Największym użytkownikiem autobusów na gaz ziemny jest przedsiębiorstwo komunikacyjne w Przemyślu (24 autobusy). Kilka lub kilkanaście takich pojazdów jeździ też w Trzebini, Inowrocławiu, Rzeszowie, Radomiu i Wrocławiu. Ponadto gaz tankują głównie lekkie samochody dostawcze, wozy techniczne i wózki widłowe w niektórych firmach.

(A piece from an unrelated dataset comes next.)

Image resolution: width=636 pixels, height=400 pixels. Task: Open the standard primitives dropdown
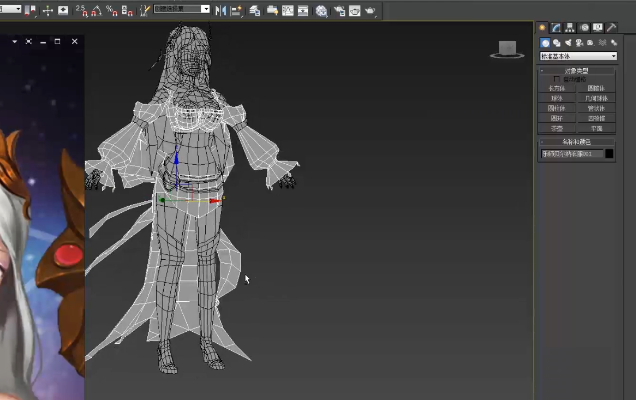pos(577,57)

Uruchomiona w środę stacja w Tychach jest największą z dotychczas działających na południu Polski. Jej docelowa wielkość to 1,2 tys. m sześc. gazu na godzinę. Na razie moc sprężarki to 600 m sześc. na godzinę. Dystrybutor liczy jednak na wzrost zainteresowania CNG nie tylko wśród przewoźników, ale także innych klientów. Stacje tankowania w regionie znajdują się też w Pawłowicach i Trzebini, a ponadto punkt w Opolu.

Przedstawiciele Górnośląskiej Spółki Gazownictwa z grupy PGNiG przekonują, że stosowanie gazu ziemnego, szczególnie w transporcie publicznym, jest znacznie tańsze i bardziej ekologiczne od oleju napędowego. Wyliczono, że koszty zakupu paliwa są niższe o 60-70 proc., koszty eksploatacji silnika dwukrotnie mniejsze, a czas eksploatacji wydłuża się o 20 proc. Użytkownik może też liczyć na zwolnienie z opłat z tytułu emisji spalin.

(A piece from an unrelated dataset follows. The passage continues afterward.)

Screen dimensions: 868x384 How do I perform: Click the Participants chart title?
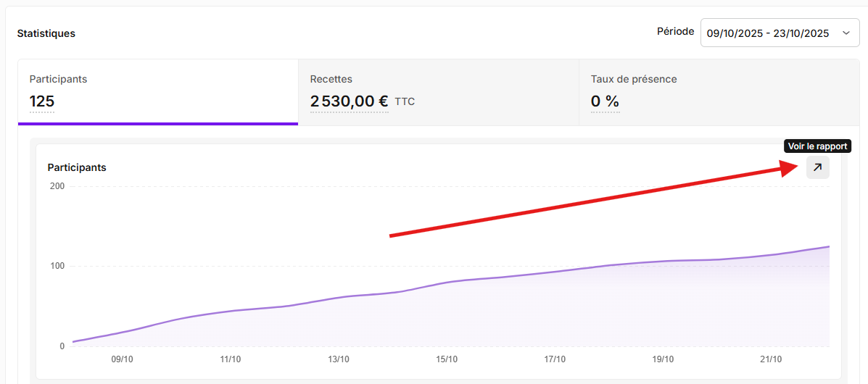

Pojazdy na CNG to obecnie około pół procenta wszystkich samochodów na świecie. Jest ich blisko 5 mln, najwięcej w Argentynie (1,2 mln) i w Brazylii (0,6 mln), a w Europie we Włoszech (390 tys.), a także na Ukrainie, w Rosji, Niemczech, Szwecji i Francji.

Według Dyrektoriatu Generalnego Energii i Transportu UE, w 2020 roku ponad 20 proc. pojazdów będzie zasilane paliwami ekologicznymi, z czego prawie połowa gazem ziemnym. Rośnie oferta pojazdów przystosowanych do używania tego rodzaju paliwa. To głównie autobusy, minibusy, auta dostawcze i pojazdy specjalne, ale także samochody osobowe.

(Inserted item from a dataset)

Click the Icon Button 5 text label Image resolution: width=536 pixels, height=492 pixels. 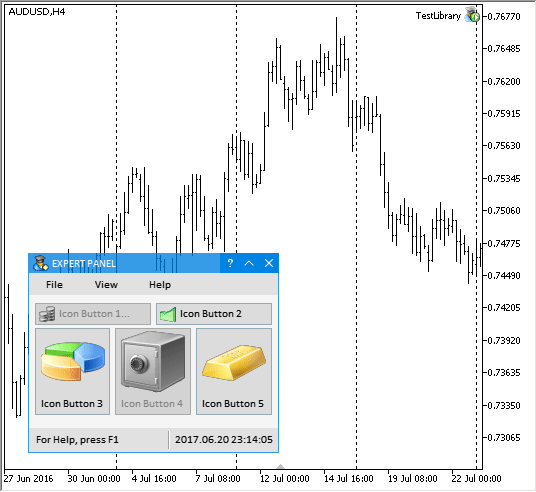233,404
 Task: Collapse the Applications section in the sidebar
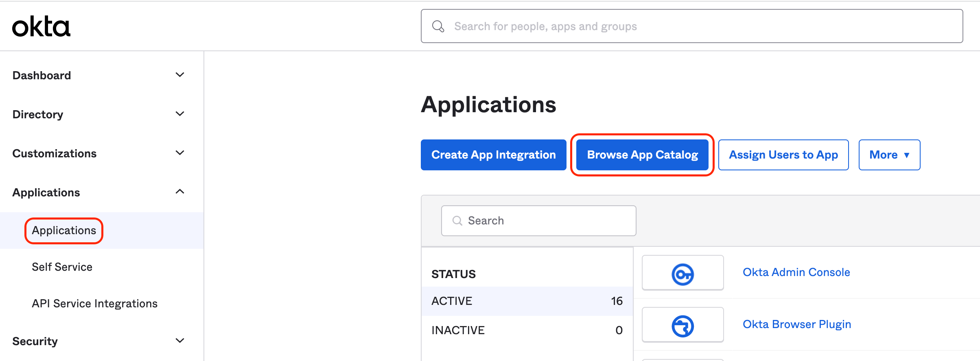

Z danych wynika, że we Francji co trzeci nowy autobus jest zasilany dziś gazem ziemnym. Na ten rodzaj paliwa zdecydowano się w ponad połowie tamtejszych miast liczących ok. 200 tys. mieszkańców. W Niemczech ma powstać docelowo ok. tysiąca ogólnodostępnych stacji CNG, a udział pojazdów na taki gaz ma wynieść ok. 10 proc. w 2020 roku, kosztem ok. 200 mln euro.

W Polsce CNG od trzech lat wdrażają spółki należące do PGNiG. Zakłada się, że sieć ogólnodostępnych stacji powstanie w oparciu o istniejące firmy transportowe. W przyszłości sieć ma pokryć cały kraj, aby użytkownicy gazu ziemnego mogli bez przeszkód przemieszczać się po Polsce. Jedno napełnienie wystarcza obecnie na przejechanie ok. 300-400 km.